### Your instructions
Copy the lines below, please, starting with the one that contains "Given: Open the hamburger menu icon" and ending with the last. Pictures stay out.

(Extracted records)
--------------------------------------------------

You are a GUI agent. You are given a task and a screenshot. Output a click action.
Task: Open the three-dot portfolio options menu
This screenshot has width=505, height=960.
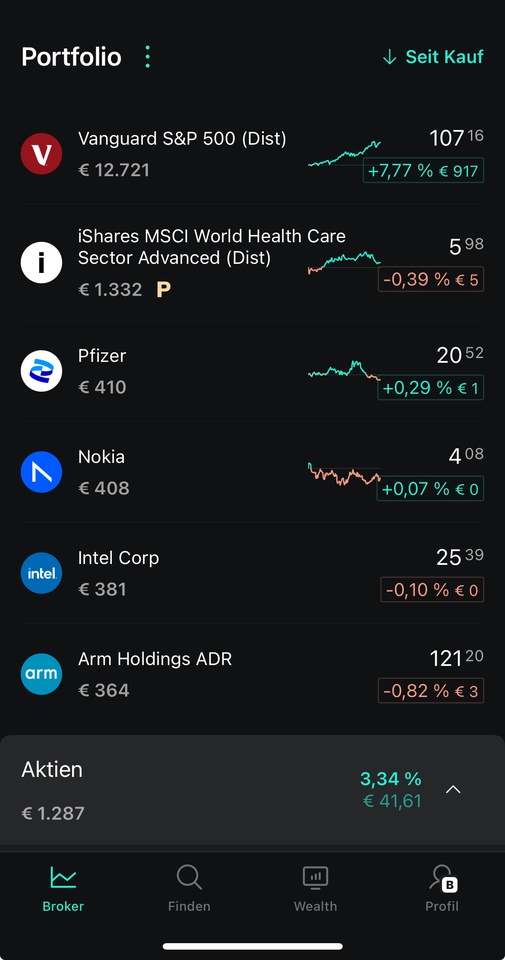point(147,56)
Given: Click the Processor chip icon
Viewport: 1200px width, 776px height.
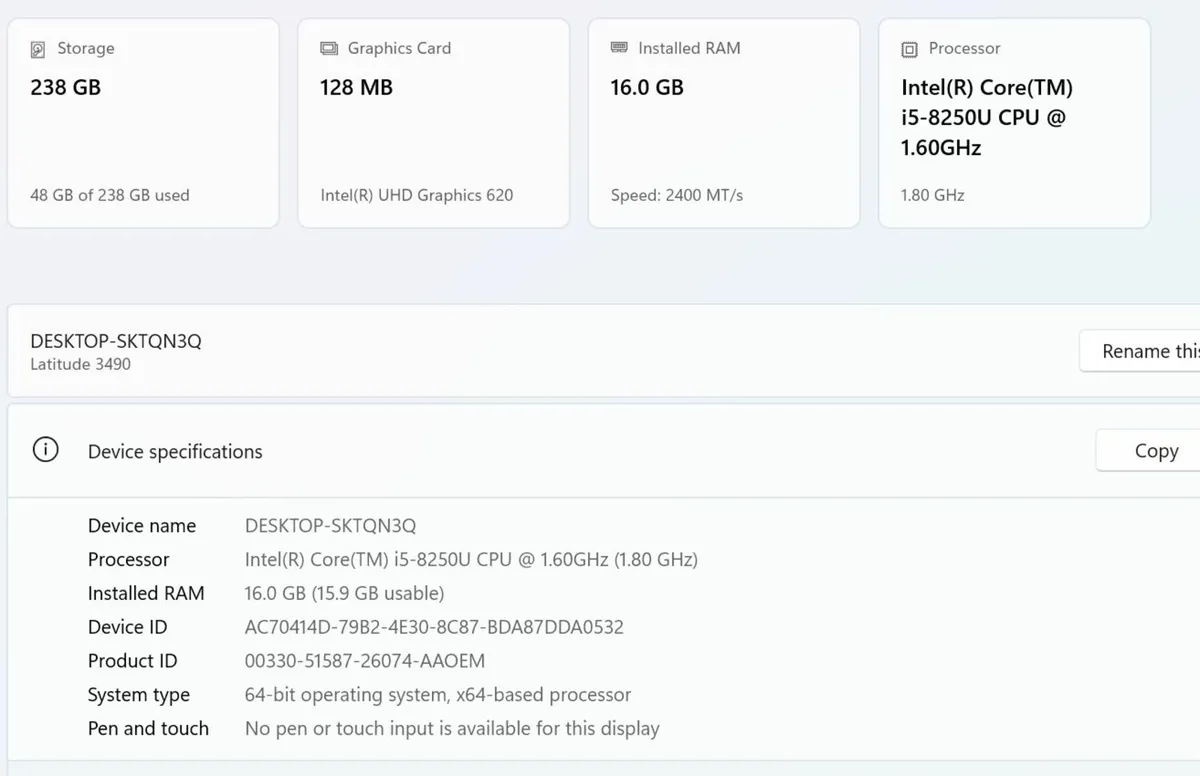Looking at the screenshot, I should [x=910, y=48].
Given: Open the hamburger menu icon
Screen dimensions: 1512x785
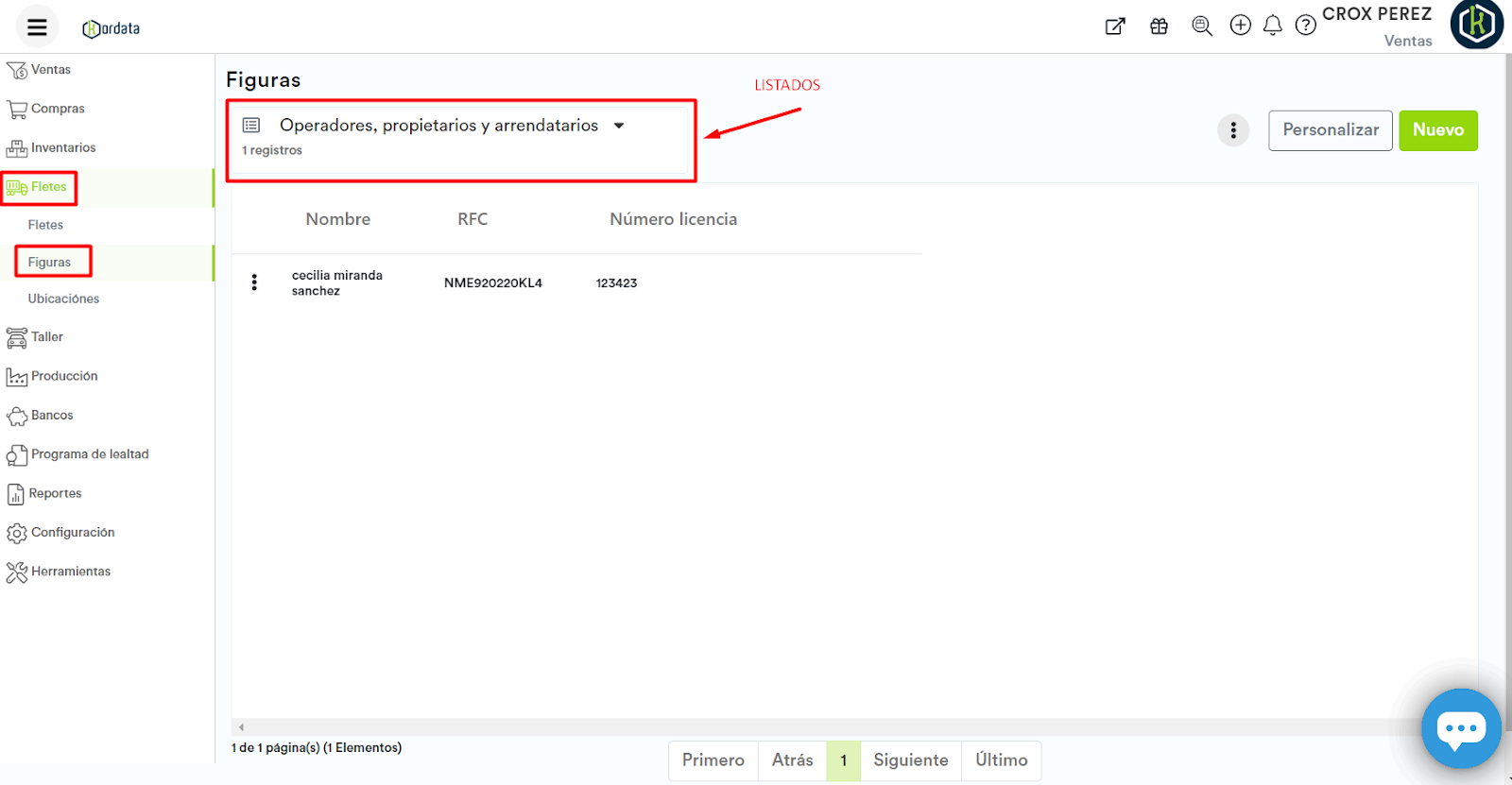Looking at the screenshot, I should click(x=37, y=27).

--------------------------------------------------

### Output for this task
Given: Open the hamburger menu icon
Screen dimensions: 1512x785
Looking at the screenshot, I should click(x=37, y=27).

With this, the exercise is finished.